記事登録
2008年12月30日(火) 06時01分

庭に暴走車、親子3人死亡…正月用花飾り準備中の悲劇スポーツ報知

 広島県三原市で29日、国道沿いの民家にハンドル操作を誤った乗用車が突っ込み、庭で正月飾りのためのハボタンの手入れをしていた親子3人をはねる事故が起きた。母親と4歳の次女は死亡。意識不明だった父親も搬送先の病院で亡くなった。同県三原署は自動車運転過失致死の容疑で、車を運転していた建設業の男(25)を逮捕した。

 「祝福」という花言葉を持つハボタンの花壇が悲劇の現場に—。地元名産であるハボタンを飾り、新年を迎えようとしていた一家が猛スピードで襲いかかる乗用車にはねられ、死亡する事故が発生した。

 広島県警三原署によると29日午前8時20分頃、三原市久井町の国道486号線沿いの建設業・盛谷浩二さん(51)宅の庭に、秋保輝行容疑者(25)が運転する普通乗用車が突っ込み、花の手入れをしていた浩二さんと妻・良美さん(41)、次女・里歩ちゃん(4)の3人をはねた。

 家の中にいて無事だった小学4年の長女(10)が「庭に出たら、みんなが倒れていた」と119番。親子3人は病院に搬送されたものの、脳挫傷や内臓破裂、外傷性ショックなどで死亡した。秋保容疑者は軽傷だった。

 三原署は秋保容疑者を自動車運転過失致死の疑いで逮捕し事情を聞いている。動揺し落ち込んでいるという容疑者は、同町内の実家に広島市から帰省していた。

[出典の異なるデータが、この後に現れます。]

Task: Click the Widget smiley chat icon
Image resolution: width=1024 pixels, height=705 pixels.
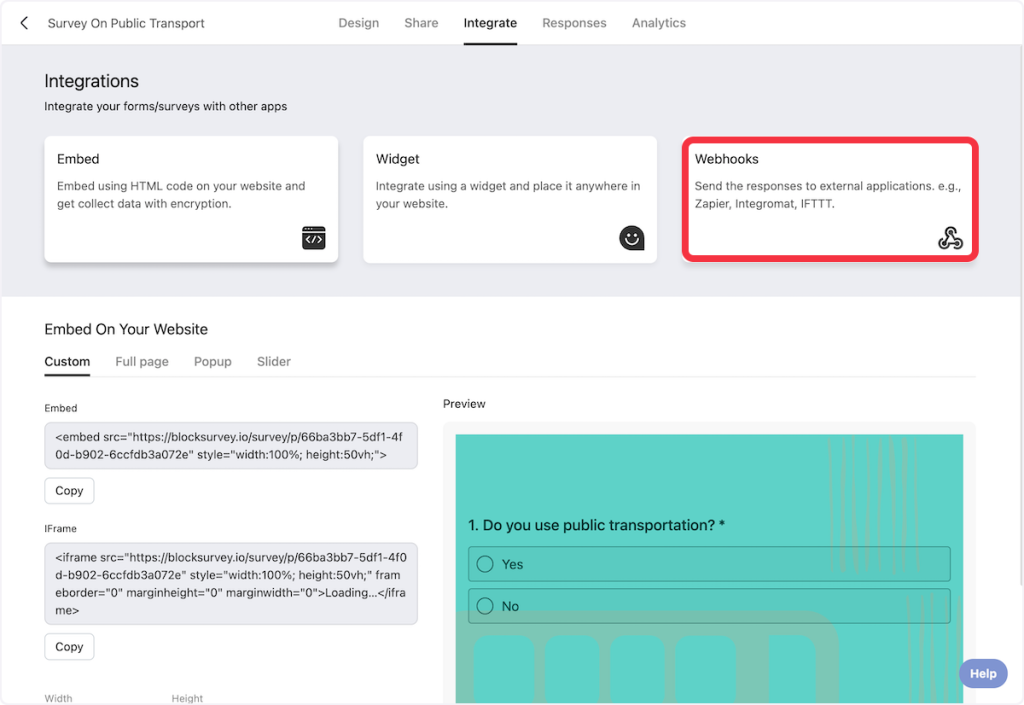Action: [x=631, y=238]

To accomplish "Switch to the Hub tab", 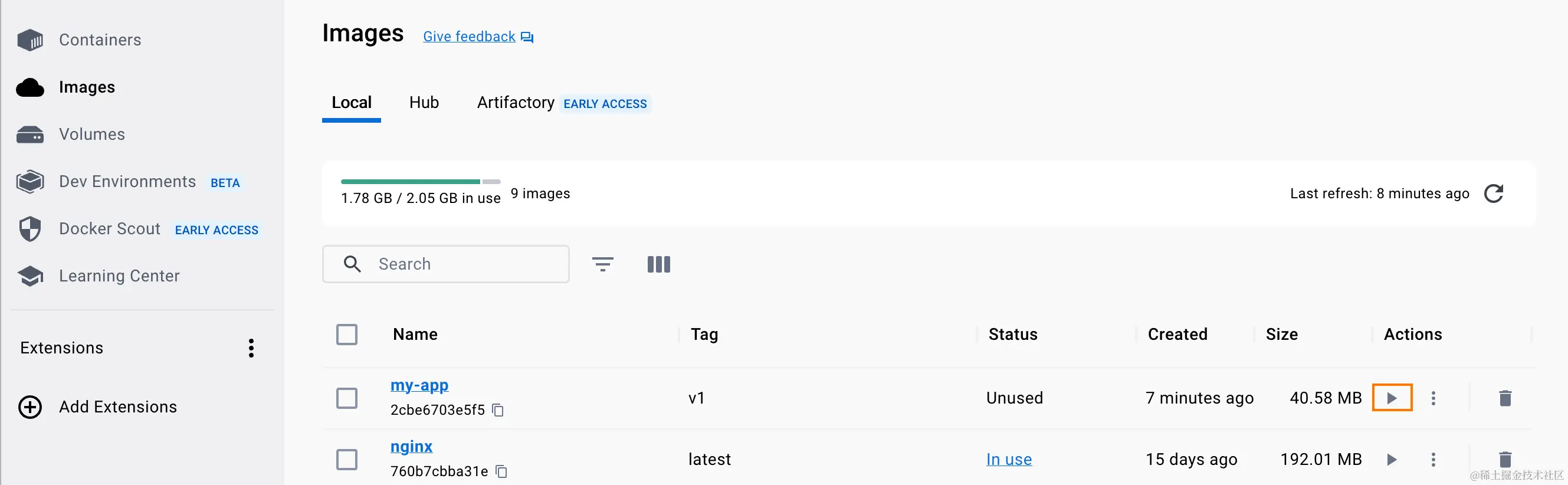I will (424, 102).
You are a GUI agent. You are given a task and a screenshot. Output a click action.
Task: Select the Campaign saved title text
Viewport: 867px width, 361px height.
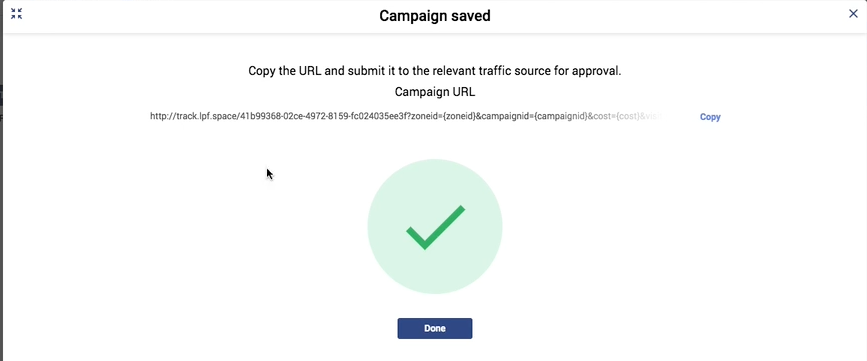[x=435, y=15]
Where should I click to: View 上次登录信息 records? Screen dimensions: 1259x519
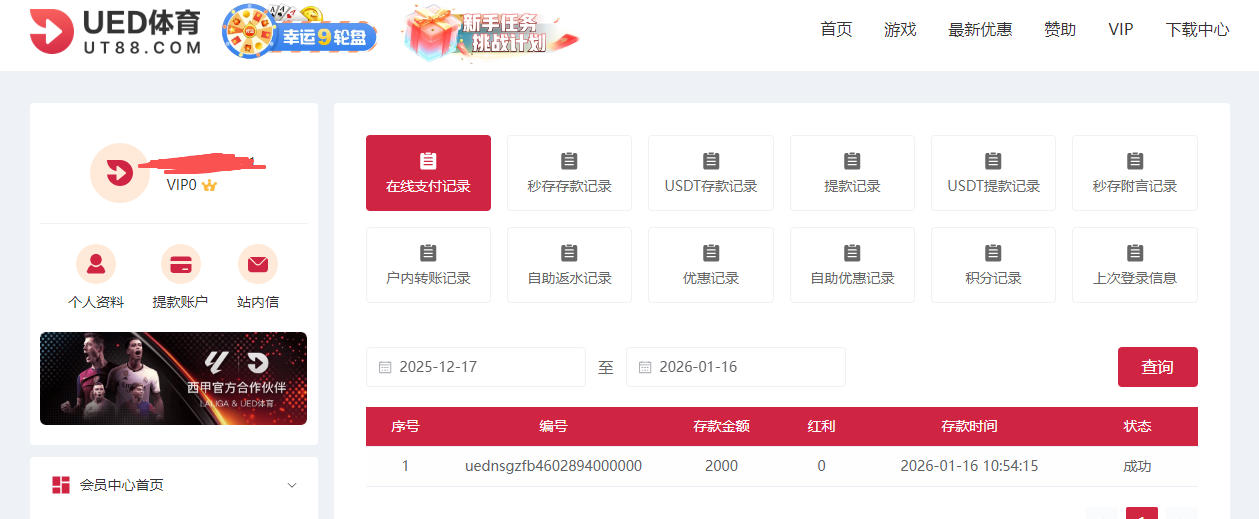click(x=1134, y=265)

 現場は、見通しのいい片側一車線の国道。同署は容疑者の呼気からアルコール反応がなく、路面にブレーキ痕が残っているため、事故原因を飲酒や居眠り運転ではなく、盛谷さん宅を越えた地点にある交差点を左折しようとした際のハンドル操作ミスとみている。幅約1メートルの歩道と庭の間には塀や生け垣がなく、走行車を視認することが出来るため、かなりのスピードが出ていた可能性が高いという。

 桃色の花びらと緑の葉のコントラストが美しいハボタンの産地で、正月の生け花に用いる風習がある久井町では、事故の衝撃が広がっている。事故の約30分前に現場を通った男性は「和気あいあいと庭で花壇を作っていた。休日ののんびりした雰囲気だったのに…」と肩を落とした。別の男性は「『ドーン』という音を聞いてビックリした。お父さんを手伝うかわいい里歩ちゃんの姿をよく見た。仲のいい家族だったのにかわいそう」と声を詰まらせた。夏には、現場となった庭でバーベキューを楽しむ盛谷さん一家の姿が見られたという。